§ Ce qui est attendu: Écrivez la suite de l'extrait sur la représentation proportionnelle, en reprenant juste après sa dernière phrase.

§ Extrait choisi:
________

📋 Le contexte 📋
Il s’agit en fait d’un mode de scrutin. Dans le cas d’un scrutin fonctionnant à la proportionnelle, chaque parti politique présente une liste de candidats. A l’issue du vote, des sièges sont attribués à chaque liste proportionnellement au nombre de voix que chacune des listes a recueillies. Si un parti obtient par exemple 10% des voix, 10% des membres de sa liste siègent à l’Assemblée nationale. Pour pouvoir participer à la répartition des sièges, un seuil de représentativité peut être défini. En dessous de ce seuil, les listes n’obtiennent pas de siège.
L’objectif principal de la représentation proportionnelle est de permettre une représentation de toutes les tendances du corps électoral, et tout particulièrement des minorités. Elle s’oppose en cela de manière fondamentale aux modes de scrutin majoritaire.

________

(Lignes pour repérer des mots et des éléments)
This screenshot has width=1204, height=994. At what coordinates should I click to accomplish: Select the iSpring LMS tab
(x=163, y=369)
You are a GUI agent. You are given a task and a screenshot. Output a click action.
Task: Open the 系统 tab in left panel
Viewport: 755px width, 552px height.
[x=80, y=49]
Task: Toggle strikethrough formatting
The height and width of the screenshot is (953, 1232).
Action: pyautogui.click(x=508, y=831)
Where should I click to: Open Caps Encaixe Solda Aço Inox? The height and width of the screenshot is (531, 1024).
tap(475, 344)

________

§ Réponse:
En France, la proportionnelle est utilisée pour les élections européennes avec un seuil de représentativité de 5%. Une dose de proportionnelle est également appliquée pour les élections municipales dans les communes de plus de 1.000 habitants ainsi que pour les élections sénatoriales dans les départements où sont élus plus de trois sénateurs.
Et bien non ! Pour les élections législatives, le code électoral prescrit un scrutin uninominal majoritaire à deux tours (désolé pour ce nom barbare). Dans les 577 circonscriptions que compte le pays, les électeurs votent pour un candidat et non pour une liste. Pour être élu dès le premier tour, le candidat doit réunir plus de 50 % des voix et un nombre de suffrages égal à au moins 25 % du nombre d’électeurs inscrits.
Si ces conditions ne sont pas réunies, un second tour est organisé une semaine plus tard. Les deux candidats arrivés en tête du premier tour et ceux ayant récolté un nombre de voix au moins égal à 12,5 % du nombre d’électeurs inscrits peuvent alors s’y présenter.. Le candidat récoltant le plus de voix est élu et les voix obtenues par les concurrents sont en quelque sorte « perdues ».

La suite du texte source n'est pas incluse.